As the state budgetary battle rages and cuts loom, higher education has formed a mutual defense pact with what has heretofore been referred to in Lansingspeak as “K-12” (i.e., kindergarten through 12th grade).
Creating a “K-16” coalition was an astute move by the universities, permitting them to join in chanting the sacred, “For the children…” mantra. Even those of us who constantly complain about government profligacy are expected to recoil before that holy invocation like Dracula from a crucifix.
Politicians from wingtip to wingtip across the old political spectrum are united in their commitment to this cause, tripping over one another to proclaim that “Education is our highest priority!”
In fact a bill was recently introduced to not only secure the $6700 per pupil per year we are currently spending on public education, but mandate annual increases of 5% or the rate of inflation (whichever is less) in perpetuity. Predictably, this proposal met with a chorus of “Hallelujahs.”
Thus it falls, yet again, to a lone, heretical libertarian to commit political blasphemy. So, here goes.
Education is NOT government’s highest priority. (Gasps from the multitudes.) Public safety is – police, courts, prisons, etc.
In fact education isn’t even second. That would be infrastructure – roads, bridges, etc.
Now, educrats will grudgingly concede that these other things are also important. But not more so. All are equally important. The problem with that position, of course, is that it’s nonsensical. By definition you cannot have more than one “highest priority.”
If this unpleasant reality is putting you into a state of cognitive dissonance, the teachers unions and their fellow travelers request that you take a brief time-out, stare off into space and repeat, “For the children… For the children…” until the feeling passes.
For those who were neither mesmerized nor reduced to a pile ashes, here’s some further sacrilege.
Education isn’t even the highest priority for children. Food, shelter, clothing and health care are all more vital. There is, after all, not much point in worrying about the educational opportunities of kids who are hungry, homeless, naked and ill.

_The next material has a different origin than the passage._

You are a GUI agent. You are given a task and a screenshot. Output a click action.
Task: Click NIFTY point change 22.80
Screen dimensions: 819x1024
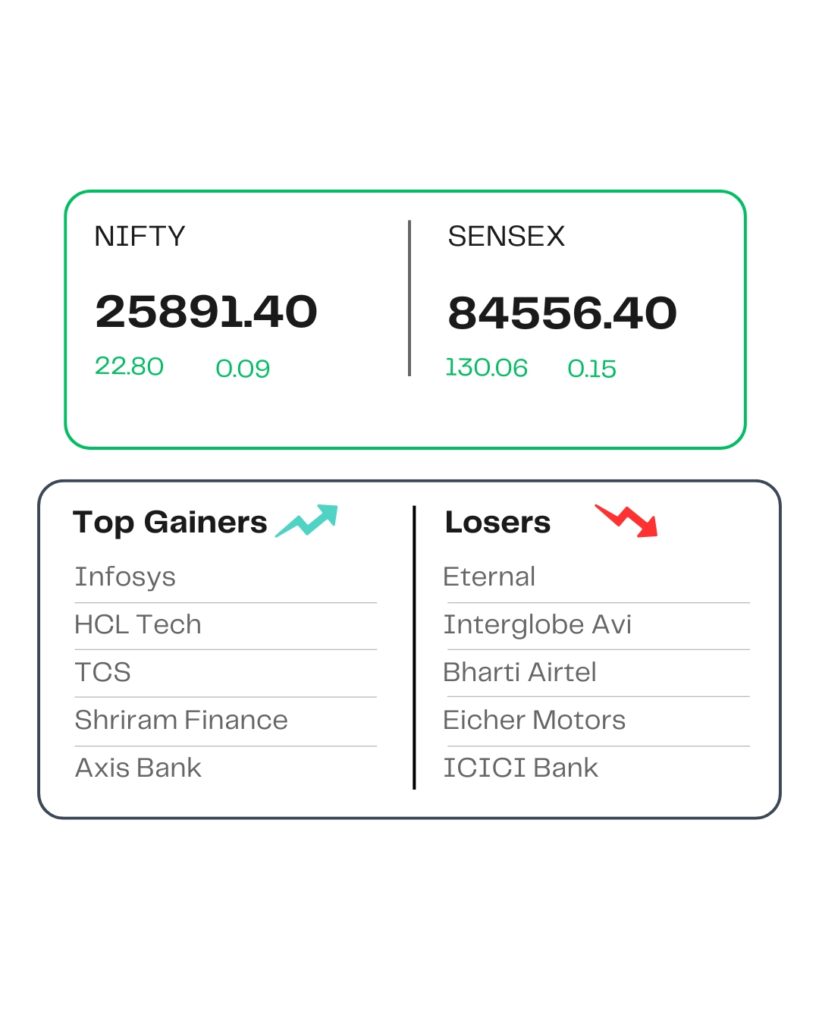(129, 366)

Yet, unlike education, we don’t automatically provide any of these as an entitlement to all parents, regardless of need or circumstance. Indeed, some of us apostates might actually question why we are being required to subsidize other people’s decisions to reproduce at all.
The immediate answer is, of course, that the Michigan constitution mandates that every child in the state be provided a free, public education. So the best we can do is try to get the biggest bang for our sixty-seven hundred bucks.
In this regard we can find some sage advice in the ultimate guidebook – the Bible.
A few years ago our environmentalist friends promoted a little thought experiment: “What would Jesus drive?”
This was an exercise in futility since the internal combustion engine was so far beyond the ken a couple of millennia ago as to make the question unfathomable.
Not so when it comes to investing. Jesus actually answered this question quite unambiguously in a famous parable recounted in both Matthew and Luke.
This was the story of a landowner who entrusts different sums of money to three servants while he’s away. Upon his return, the two who held larger amounts showed a proportional return on the investment. The one given the smallest sum merely returned the principal. The master cursed the unproductive servant, took back what little he had, and gave it to the one who was the most wealthy and productive.
Now we obviously can’t follow this lesson literally and simply take all funding from miserably performing school districts and give it to the better ones. Kids in need of education live where they happen to live. But that doesn’t mean we are completely at the mercy of geographic monopolies. We could at least put the money into vouchers that travel as far as the student is willing.
Of course, if it were up to me I’d simply amend the constitution and abolish this subsidy to parents. Let them bear the full costs of rearing the children they create, instead of foisting a huge portion of it off on the rest of us.
There are, after all, some government services all citizens need and expect – like public safety and infrastructure. Education is NOT the government’s highest priority. (He said it again!)